> Assignment
From the records below, take each line where the string "column" shows up and copy it.

> Supplied material
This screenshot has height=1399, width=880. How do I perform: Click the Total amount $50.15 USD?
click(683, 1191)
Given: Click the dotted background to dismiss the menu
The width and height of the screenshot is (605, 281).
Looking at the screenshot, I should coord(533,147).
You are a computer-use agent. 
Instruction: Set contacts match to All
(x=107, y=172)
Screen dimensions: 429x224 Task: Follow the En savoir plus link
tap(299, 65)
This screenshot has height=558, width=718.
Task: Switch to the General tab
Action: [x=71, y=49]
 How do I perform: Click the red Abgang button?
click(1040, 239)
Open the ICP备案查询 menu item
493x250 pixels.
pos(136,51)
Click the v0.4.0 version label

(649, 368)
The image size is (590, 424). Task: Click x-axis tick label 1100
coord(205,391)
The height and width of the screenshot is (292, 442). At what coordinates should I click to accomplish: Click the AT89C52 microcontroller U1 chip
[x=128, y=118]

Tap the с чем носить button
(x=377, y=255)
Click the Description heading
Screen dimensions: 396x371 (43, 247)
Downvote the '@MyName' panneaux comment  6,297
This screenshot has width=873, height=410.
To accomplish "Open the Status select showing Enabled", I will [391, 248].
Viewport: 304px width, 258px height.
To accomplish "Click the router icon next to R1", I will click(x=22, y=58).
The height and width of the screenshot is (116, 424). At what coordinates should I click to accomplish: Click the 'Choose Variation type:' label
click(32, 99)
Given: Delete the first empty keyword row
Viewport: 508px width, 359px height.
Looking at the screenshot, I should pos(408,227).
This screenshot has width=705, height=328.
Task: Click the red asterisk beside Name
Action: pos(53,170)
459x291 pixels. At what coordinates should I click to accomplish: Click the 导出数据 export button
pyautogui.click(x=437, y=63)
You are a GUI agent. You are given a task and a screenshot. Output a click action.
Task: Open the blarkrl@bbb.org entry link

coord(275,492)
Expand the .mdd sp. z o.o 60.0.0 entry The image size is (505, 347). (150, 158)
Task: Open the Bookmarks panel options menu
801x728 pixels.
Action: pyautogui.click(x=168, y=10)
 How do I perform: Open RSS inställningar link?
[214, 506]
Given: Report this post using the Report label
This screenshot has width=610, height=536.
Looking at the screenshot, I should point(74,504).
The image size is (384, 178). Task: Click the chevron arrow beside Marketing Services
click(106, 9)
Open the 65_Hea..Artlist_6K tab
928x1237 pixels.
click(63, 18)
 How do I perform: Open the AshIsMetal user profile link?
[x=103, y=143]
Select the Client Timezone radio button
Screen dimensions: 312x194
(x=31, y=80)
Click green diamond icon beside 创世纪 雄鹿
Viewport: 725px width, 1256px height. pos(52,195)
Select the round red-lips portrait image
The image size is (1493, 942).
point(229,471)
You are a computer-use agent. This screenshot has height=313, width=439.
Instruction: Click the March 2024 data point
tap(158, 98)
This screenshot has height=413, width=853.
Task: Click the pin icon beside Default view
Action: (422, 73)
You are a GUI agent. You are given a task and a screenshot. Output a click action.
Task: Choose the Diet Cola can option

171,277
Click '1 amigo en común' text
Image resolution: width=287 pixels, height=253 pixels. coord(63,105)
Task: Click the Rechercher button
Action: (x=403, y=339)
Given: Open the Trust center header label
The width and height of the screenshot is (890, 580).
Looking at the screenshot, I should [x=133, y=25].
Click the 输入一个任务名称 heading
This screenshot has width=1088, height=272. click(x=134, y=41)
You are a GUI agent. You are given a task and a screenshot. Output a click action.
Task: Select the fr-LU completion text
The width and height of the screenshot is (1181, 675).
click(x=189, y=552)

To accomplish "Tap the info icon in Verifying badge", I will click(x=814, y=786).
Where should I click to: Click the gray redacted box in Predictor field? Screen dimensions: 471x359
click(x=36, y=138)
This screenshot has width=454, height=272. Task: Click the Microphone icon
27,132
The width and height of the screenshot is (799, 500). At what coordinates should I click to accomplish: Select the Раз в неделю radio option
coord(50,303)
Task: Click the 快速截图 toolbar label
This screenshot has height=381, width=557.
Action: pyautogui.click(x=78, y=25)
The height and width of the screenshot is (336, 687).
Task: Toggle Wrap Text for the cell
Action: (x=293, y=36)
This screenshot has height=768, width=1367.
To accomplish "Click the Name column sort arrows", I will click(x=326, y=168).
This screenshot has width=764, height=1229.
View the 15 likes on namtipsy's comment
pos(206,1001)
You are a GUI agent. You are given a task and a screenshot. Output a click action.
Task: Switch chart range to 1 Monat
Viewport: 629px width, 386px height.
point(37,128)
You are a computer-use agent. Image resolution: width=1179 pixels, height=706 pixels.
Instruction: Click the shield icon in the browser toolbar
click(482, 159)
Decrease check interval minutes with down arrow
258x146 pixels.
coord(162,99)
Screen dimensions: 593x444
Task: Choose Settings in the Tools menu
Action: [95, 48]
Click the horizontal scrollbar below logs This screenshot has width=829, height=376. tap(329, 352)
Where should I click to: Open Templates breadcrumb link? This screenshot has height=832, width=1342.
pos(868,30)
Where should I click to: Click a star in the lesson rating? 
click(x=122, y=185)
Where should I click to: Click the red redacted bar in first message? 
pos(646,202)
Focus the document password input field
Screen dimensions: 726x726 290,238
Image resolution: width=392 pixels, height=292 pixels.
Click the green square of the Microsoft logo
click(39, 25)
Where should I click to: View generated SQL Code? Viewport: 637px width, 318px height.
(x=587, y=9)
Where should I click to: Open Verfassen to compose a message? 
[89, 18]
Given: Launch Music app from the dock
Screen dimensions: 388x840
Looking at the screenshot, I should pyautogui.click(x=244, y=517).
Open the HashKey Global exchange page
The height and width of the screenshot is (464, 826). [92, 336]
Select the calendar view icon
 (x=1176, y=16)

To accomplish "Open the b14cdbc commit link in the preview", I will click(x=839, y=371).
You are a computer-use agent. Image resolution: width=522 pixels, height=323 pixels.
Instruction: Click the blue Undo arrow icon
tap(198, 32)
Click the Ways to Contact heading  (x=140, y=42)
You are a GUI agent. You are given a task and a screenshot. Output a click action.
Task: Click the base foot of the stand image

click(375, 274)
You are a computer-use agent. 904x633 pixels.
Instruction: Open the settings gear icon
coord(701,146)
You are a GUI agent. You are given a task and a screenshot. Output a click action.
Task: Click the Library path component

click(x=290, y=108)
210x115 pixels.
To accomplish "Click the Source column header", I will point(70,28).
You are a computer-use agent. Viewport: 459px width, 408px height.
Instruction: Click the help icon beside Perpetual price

> Your response
To accomplish "Click the Name column sort arrows", I will click(x=326, y=168).
To accomplish "Click the Source column header", I will point(70,28).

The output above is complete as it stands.